On 26/03/2019 09:08, Jan Beulich wrote:
>>
>>>> Leave the warning which identifies the problematic devices, but drop the
>>>> remaining logic.  This leaves the system in better overall state, and 
>>>> working
>>>> in the same way that it did in previous releases.
>>> I wonder whether you've taken the time to look at the description
>>> of the commit first introducing this logic (a8059ffced "VT-d: improve
>>> RMRR validity checking"). I find it worrying in particular to
>>> effectively revert a change which claims 'to avoid any security
>>> vulnerability with malicious s/s re-enabling "supposed disabled"
>>> devices' without any discussion of why that may have been a
>>> wrong perspective to take.
>> I had, and as a maintainer, I'd reject a patch like that were it
>> presented today.
> Understood. But whether you'd accept it with a better description
> is unknown, I assume.

I severely doubt I'd accept it at all, because it is entirely
unreasonable behaviour.

At best, it is the equivalent of throwing your hands up in the air and
saying "I give up", and that is not good enough behaviour for Xen.

>
>> There is a nebulous claim of security, but it is exactly that -
>> nebulous.  There isn't enough information to work out what the concern
>> was, and even if the concern was valid, disabling VT-d across the system
>> isn't an appropriate action to take.
> This heavily depends on the position the system's admin takes:
> Enabling VT-d in an incomplete fashion may as well be considered
> worse than not enabling it at all.

No - that's simply not true, or a reasonable position to take. 
Disabling the IOMMU prevents the system from booting with a PVH dom0.
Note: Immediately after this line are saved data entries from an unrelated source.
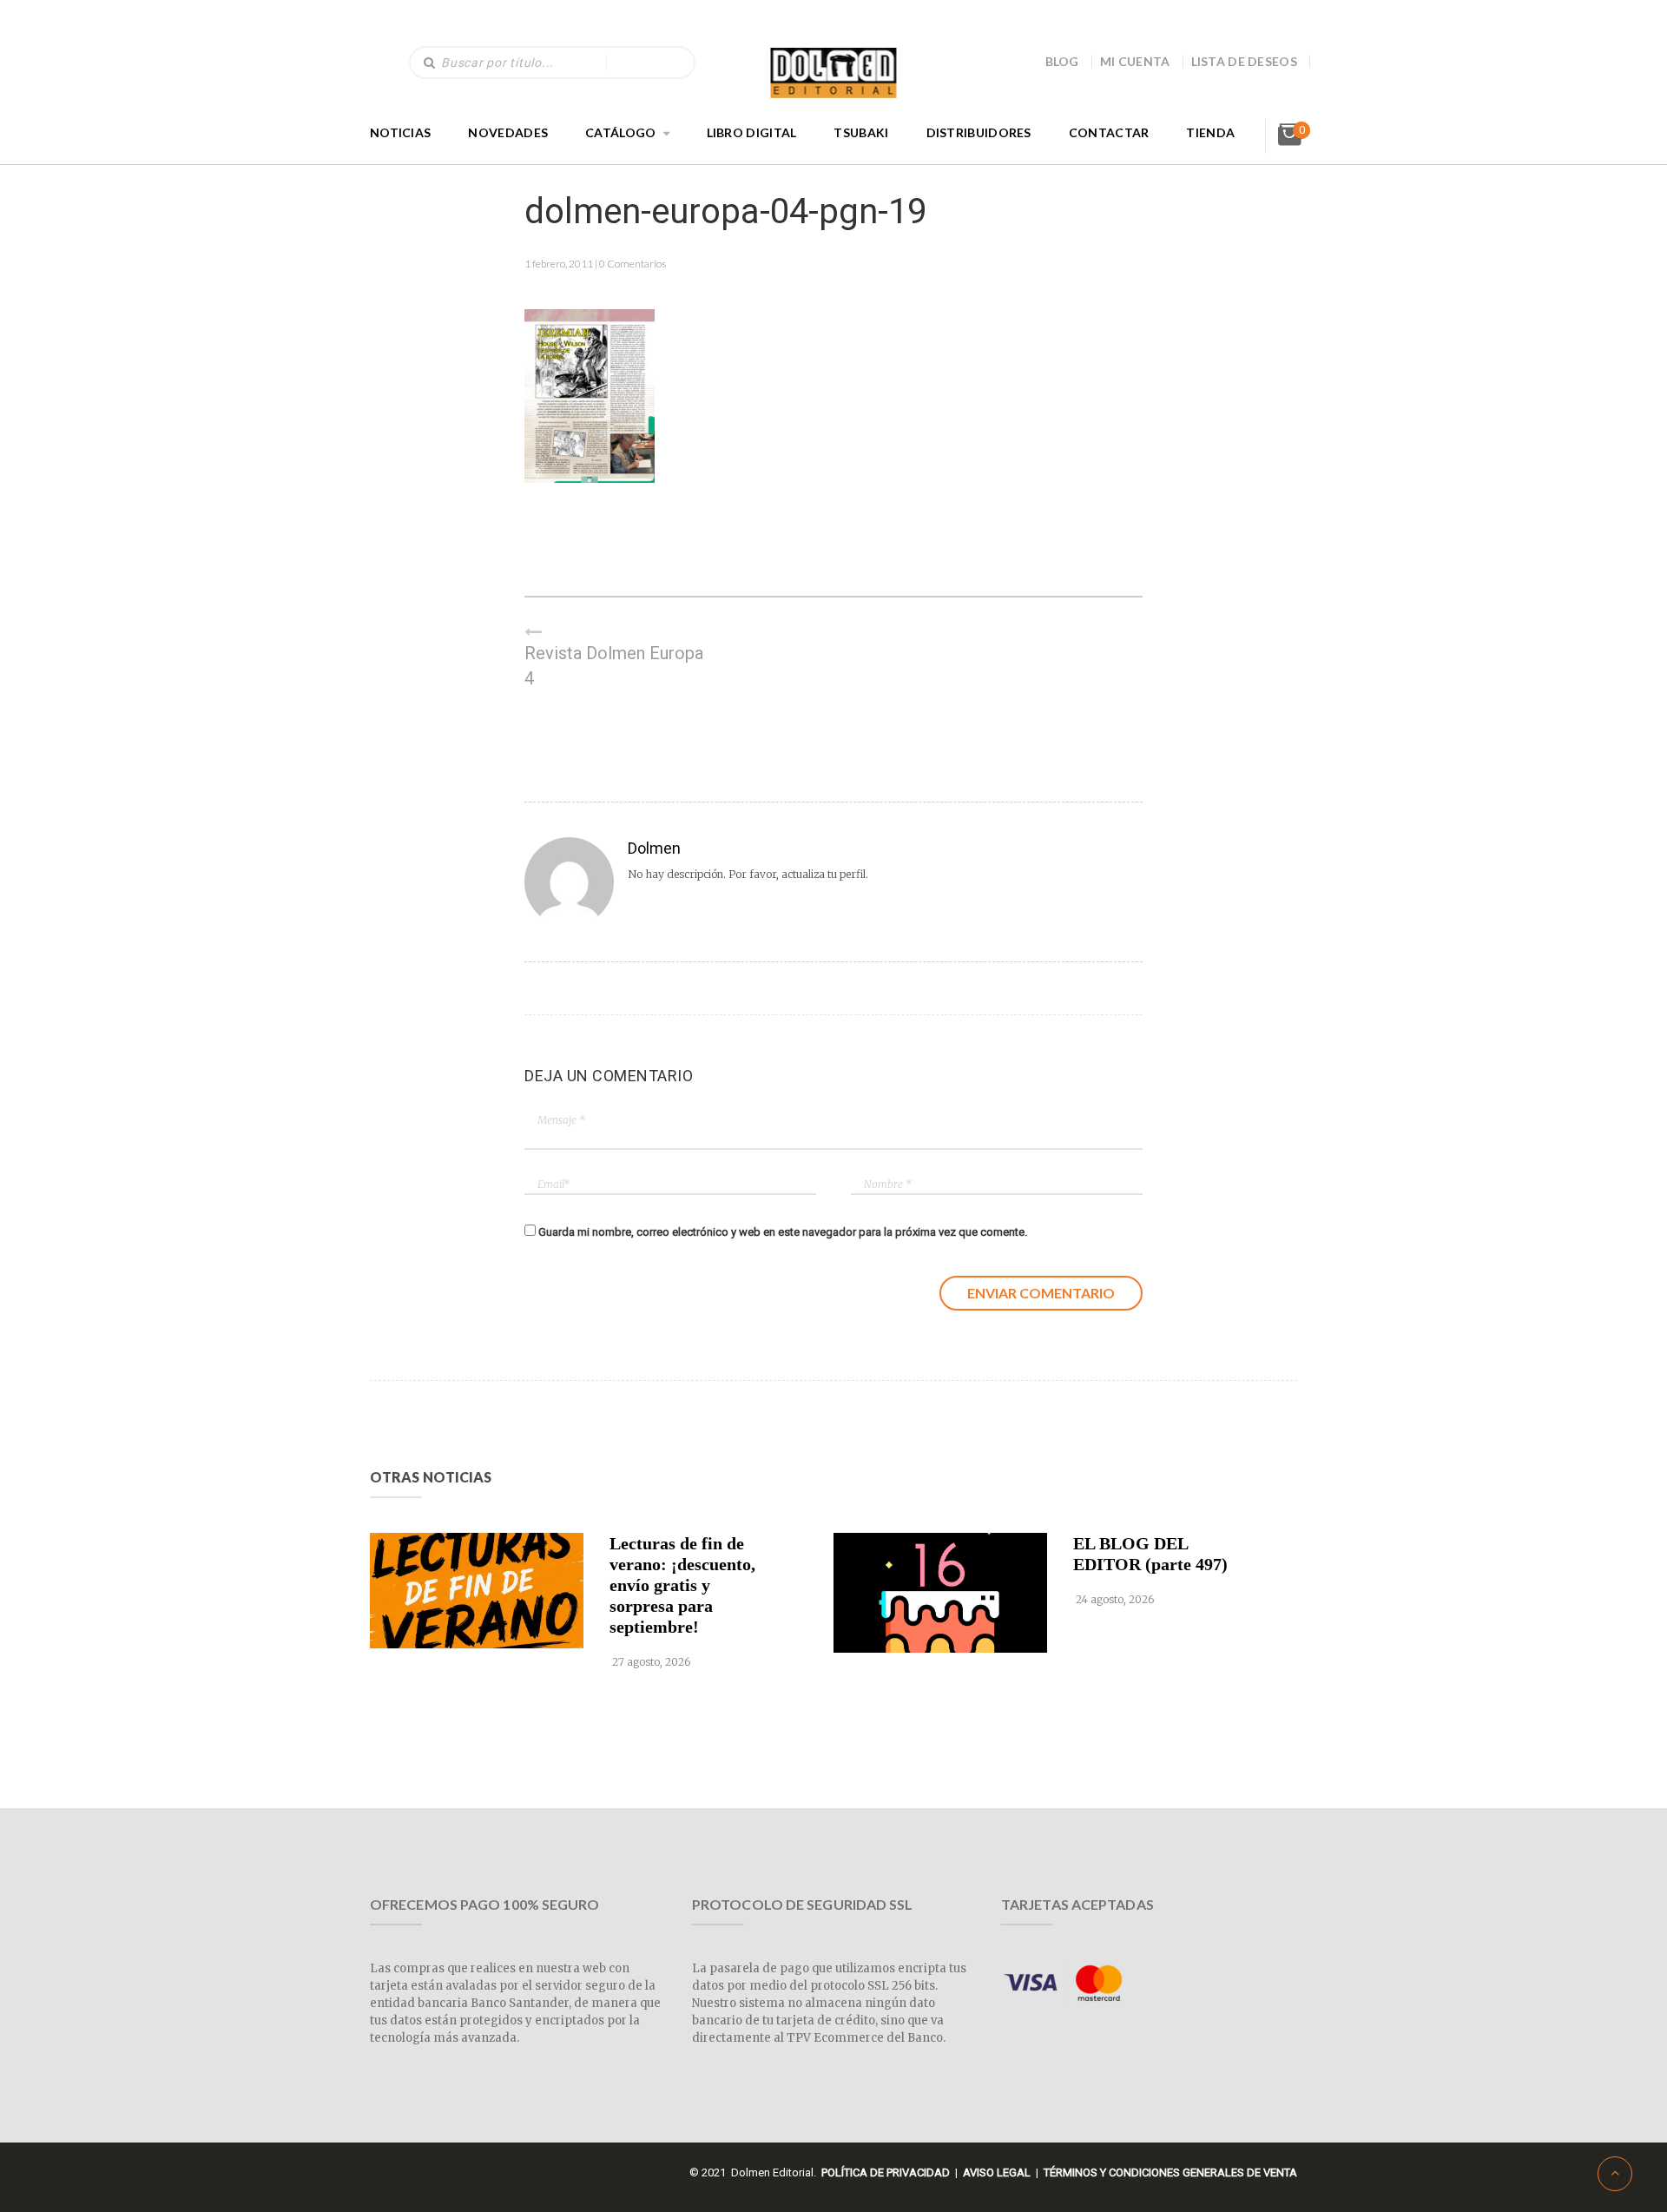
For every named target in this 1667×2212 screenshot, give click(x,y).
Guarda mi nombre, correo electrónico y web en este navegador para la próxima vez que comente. (782, 1231)
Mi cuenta (1135, 61)
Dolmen (654, 848)
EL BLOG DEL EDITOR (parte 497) (1150, 1554)
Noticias (400, 132)
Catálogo (620, 132)
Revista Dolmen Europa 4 (613, 666)
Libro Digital (752, 132)
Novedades (508, 132)
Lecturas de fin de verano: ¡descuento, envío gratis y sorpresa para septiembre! (682, 1585)
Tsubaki (861, 132)
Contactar (1109, 132)
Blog (1062, 61)
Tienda (1210, 132)
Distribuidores (978, 132)
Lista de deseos (1244, 61)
I am not aware of a credible case where partially enabled VT-d is less
secure than no VT-d, and there is one headline case now where disabled
VT-d causes a failure to boot.

> Furthermore, as much as the security related claim there is
> nebulous, your description - I'm sorry to say that - isn't much
> better, as you don't clarify why there's _no_ security aspect
> there. Stating that "this leaves the system in better overall
> state" without making clear why that is _for everyone_ is not
> helpful at all.

The nebulous security claim is not relevant to this patch.

This code was not run previously.  An unexpected consequence of a change
in 4.12 caused it to run, and break booting on some (sadly rather
common) systems.

This is a regression in 4.12 and needs resolving.  The choice is between
reverting dcf41790 or removing this code, and reverting dcf41790 is
obviously not a valid thing to do.

Beyond that, I really don't care what the exact behaviour of 4.11 was. 
If there is a real security issue then it still needs fixing on all
versions of Xen, and this change doesn't alter that property.

However, until someone can work out what the alleged issue is, we can't
really progress this argument, and we mustn't keep broken code simply
because it purports to "fix" an unspecified issue.

>
>> I'm not sure what more you are looking for, but this is very clear cut
>> and safe from my point of view.
> Well, your claim regarding "4.11 and earlier" is clearly wrong

I have made a statement, backed up with specific reference to the code
which, to the best of my ability, demonstrates it to be true.

If you believe contrary then clearly identify the fault in my reasoning.